Measurement of TBARS: The method of Ohkawa et al was used.16 Briefly, to 0.1 ml of the homogenized brain tissue was added (a) 0.2 ml of 8.1% sodium dodecyl sulfate, (b) 1.5 ml of 20% sodium acetate solution, pH 3.5, (c) 1.5 ml of 0.8 % sodium thiobarbituric acid (TBA), and (d) 0.7 ml of distilled water; then mixed and incubated at 100ºC in a water bath for 1 h. After cooling, 1 ml of distilled water and 5 ml of n-butanol and pyridine mixture (5:1) were added and shaken vigorously for 1 min using an automatic shaker. After centrifugation at 3,000 rpm for 10 min, the absorbance of the supernatant containing the TBARS was read at Ex 515 nm and Em 532 nm using a flourometer. The values were determined from a standard curve of 1,1,3,3-tetramethoxypropane.
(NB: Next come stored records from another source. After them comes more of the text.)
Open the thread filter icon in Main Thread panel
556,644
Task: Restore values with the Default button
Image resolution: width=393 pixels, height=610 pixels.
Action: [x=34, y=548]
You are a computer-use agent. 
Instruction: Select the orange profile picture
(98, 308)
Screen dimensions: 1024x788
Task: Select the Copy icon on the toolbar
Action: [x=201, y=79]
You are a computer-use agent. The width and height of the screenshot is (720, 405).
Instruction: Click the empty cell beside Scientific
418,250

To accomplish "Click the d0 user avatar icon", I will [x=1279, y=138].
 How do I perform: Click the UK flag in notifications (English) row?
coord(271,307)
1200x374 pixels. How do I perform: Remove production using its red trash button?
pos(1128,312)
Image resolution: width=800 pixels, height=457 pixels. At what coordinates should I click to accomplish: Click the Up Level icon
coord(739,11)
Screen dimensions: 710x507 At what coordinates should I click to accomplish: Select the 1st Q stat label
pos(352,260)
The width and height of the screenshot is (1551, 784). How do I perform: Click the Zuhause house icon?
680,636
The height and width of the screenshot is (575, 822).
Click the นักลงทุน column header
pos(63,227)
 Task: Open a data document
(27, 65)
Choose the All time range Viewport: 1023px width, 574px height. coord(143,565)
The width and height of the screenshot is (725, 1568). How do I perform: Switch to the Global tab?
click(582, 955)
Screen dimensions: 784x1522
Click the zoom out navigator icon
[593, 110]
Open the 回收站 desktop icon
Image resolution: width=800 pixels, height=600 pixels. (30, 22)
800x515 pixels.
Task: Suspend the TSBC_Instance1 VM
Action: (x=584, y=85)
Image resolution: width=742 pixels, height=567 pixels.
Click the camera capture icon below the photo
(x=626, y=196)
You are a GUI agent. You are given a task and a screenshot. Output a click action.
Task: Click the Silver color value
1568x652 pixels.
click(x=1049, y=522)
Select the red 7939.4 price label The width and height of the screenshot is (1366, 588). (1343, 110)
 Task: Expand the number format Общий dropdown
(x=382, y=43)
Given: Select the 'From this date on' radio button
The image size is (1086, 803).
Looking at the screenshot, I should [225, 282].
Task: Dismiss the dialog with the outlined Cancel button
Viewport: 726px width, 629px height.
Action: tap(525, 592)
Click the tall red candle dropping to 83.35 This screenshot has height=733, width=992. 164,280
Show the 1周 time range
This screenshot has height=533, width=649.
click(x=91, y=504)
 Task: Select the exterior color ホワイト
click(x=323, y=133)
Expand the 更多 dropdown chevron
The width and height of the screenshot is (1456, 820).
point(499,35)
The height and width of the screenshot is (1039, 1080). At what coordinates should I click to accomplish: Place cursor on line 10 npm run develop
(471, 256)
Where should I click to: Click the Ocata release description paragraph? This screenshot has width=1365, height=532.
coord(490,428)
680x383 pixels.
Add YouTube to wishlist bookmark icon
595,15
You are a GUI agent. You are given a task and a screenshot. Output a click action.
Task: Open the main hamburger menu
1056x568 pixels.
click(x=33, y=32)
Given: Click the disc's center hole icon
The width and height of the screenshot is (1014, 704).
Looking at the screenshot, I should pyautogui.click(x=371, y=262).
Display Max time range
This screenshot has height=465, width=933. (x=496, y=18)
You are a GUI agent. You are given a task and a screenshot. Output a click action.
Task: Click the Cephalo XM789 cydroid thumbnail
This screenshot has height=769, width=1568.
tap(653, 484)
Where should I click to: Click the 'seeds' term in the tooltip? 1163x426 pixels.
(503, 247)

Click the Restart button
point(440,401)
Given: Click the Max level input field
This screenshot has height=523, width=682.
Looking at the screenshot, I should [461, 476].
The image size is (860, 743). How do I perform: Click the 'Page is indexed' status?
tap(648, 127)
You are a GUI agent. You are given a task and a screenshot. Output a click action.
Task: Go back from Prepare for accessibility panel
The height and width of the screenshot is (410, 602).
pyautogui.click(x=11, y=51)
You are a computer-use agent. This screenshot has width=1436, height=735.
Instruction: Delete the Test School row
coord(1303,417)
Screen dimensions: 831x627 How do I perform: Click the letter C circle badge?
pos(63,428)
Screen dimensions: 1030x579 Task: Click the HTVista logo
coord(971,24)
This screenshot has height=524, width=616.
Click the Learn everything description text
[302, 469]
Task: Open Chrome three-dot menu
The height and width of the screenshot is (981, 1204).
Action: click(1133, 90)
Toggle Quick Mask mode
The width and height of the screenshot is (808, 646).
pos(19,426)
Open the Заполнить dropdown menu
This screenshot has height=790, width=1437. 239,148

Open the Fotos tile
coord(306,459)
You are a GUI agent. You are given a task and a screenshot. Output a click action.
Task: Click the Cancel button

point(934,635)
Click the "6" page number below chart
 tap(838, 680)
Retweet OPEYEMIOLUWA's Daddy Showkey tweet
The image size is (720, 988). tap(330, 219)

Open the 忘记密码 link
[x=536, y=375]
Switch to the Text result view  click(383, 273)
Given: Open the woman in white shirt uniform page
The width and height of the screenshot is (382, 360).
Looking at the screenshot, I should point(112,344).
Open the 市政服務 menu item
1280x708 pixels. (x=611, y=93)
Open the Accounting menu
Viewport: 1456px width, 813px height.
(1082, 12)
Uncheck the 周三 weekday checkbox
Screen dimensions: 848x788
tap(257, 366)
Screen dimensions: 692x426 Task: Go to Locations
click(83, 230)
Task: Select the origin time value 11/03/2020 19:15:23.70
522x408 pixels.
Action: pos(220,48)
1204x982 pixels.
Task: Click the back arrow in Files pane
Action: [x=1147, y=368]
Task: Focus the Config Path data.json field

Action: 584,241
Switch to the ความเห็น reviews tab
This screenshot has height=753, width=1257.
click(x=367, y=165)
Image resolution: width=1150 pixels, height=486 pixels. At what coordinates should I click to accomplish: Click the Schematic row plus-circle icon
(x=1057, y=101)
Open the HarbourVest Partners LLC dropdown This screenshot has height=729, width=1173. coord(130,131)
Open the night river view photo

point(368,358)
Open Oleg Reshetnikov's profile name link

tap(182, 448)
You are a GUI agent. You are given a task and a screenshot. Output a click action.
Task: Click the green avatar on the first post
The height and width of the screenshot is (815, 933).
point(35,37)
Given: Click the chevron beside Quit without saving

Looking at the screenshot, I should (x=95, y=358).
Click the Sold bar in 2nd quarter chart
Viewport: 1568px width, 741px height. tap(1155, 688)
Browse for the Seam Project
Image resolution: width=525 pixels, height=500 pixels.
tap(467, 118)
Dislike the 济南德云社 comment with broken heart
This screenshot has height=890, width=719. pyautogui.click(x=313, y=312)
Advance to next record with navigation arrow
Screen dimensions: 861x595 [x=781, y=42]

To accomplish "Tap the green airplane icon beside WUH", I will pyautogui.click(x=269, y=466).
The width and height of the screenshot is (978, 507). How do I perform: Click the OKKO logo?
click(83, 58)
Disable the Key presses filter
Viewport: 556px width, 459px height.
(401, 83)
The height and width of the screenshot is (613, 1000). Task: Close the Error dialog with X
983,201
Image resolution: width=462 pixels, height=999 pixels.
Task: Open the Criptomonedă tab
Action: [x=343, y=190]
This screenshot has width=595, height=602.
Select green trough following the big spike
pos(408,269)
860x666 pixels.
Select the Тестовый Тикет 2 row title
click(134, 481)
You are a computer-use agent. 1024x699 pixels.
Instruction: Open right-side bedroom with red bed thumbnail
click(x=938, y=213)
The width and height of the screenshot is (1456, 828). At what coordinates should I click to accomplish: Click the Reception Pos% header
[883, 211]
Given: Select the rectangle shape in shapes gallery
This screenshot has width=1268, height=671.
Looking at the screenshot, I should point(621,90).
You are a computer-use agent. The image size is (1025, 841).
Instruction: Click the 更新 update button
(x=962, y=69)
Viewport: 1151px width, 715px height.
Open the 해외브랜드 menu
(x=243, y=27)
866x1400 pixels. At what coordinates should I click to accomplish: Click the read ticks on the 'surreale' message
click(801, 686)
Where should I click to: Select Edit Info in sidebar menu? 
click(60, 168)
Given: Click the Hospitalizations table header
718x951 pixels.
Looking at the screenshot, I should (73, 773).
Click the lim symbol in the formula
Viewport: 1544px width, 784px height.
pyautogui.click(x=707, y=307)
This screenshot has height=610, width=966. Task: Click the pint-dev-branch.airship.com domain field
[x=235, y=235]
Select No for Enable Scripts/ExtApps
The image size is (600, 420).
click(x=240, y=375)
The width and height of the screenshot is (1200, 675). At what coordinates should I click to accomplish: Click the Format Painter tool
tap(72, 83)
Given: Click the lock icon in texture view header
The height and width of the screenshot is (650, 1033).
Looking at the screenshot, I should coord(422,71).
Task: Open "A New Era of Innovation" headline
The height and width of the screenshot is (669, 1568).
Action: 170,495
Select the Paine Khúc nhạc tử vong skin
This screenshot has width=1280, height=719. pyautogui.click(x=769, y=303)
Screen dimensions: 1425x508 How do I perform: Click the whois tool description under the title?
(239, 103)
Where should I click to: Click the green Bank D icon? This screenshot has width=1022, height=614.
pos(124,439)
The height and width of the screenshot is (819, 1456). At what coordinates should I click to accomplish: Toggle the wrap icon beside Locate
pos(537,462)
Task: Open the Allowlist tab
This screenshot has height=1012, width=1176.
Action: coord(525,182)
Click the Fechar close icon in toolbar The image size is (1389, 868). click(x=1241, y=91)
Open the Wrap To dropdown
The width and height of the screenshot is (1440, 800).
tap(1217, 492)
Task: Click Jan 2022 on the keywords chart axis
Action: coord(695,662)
The formed lipid peroxide was expressed as nmol TBARS/g tissue wet weight.

Measurement of SOD activity: The procedure of Hiramatsu et al was used. 17 The cerebral cortex homogenate was centrifuged at 1,650 g for 15 min. The supernatant was re-centrifuged at 11,000 g for 30 min and the crude mitochondrial pellet obtained was suspended in phosphate buffer, pH 7.8. This suspension was used as the mitochondrial Mn-SOD. The amount of the resulting supernatant after ultracentrifugation at 105,000 g containing the cytosolic Cu/ZnSOD was not enough for ESR analysis. 50ml of 2mM hypoxanthine, 35 ml of 11 mM diethylenetriaminepentaacetic acid, 50 ml of the mitochondrial pellet suspension, 15 ml of DMPO, and 50 ml of xanthine oxidase [81.6 ml in 5 ml phosphate buffer were vortexed and placed in an ESR spectrometry flat cell. The spin adducts of superoxide radicals (DMPO-OOH) were recorded exactly 60 s after the addition of DMPO. A standard SOD curve was prepared from different dilutions of SOD. Manganese oxide was used as the internal standard. The spin number of the DMPO-OOH was calculated based from the known spin number of the standard TEMPOL. The ESR parameters were the same as in the previous studies. 13,17

Statistical analysis: Data difference between groups was tested for significance using Student’s t-test.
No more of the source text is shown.